▸ What the task asks
Your job with the data below is to output exactly the lines from the one holding "605x327 pixels. How" down to the one holding "Screen dimensions: 375x312", both included, and no others.
-- Input data follows --
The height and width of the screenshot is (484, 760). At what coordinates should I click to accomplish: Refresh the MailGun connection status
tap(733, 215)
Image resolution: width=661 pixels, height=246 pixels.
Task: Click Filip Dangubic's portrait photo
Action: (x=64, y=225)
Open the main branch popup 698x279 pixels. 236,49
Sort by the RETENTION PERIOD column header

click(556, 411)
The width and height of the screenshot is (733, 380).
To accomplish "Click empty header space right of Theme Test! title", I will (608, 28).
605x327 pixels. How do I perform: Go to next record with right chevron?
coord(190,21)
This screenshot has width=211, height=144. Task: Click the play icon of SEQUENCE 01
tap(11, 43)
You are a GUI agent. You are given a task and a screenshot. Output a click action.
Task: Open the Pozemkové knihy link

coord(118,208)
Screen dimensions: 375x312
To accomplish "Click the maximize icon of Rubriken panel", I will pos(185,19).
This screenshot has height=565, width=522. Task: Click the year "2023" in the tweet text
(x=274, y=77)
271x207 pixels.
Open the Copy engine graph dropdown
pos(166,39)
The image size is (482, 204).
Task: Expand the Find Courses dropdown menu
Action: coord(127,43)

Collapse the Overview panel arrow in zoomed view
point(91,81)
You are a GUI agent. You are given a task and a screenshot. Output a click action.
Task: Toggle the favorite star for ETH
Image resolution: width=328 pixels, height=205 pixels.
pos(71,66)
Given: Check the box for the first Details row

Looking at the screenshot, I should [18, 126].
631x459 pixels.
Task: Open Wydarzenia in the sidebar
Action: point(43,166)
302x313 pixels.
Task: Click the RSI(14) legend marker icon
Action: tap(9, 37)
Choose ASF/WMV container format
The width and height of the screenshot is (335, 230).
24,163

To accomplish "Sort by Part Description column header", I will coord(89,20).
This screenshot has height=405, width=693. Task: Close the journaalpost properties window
-- Input data concluded --
▸ Response area
605x327 pixels. How do I perform: Go to next record with right chevron?
coord(190,21)
This screenshot has width=211, height=144. Task: Click the play icon of SEQUENCE 01
tap(11, 43)
You are a GUI agent. You are given a task and a screenshot. Output a click action.
Task: Open the Pozemkové knihy link

coord(118,208)
Screen dimensions: 375x312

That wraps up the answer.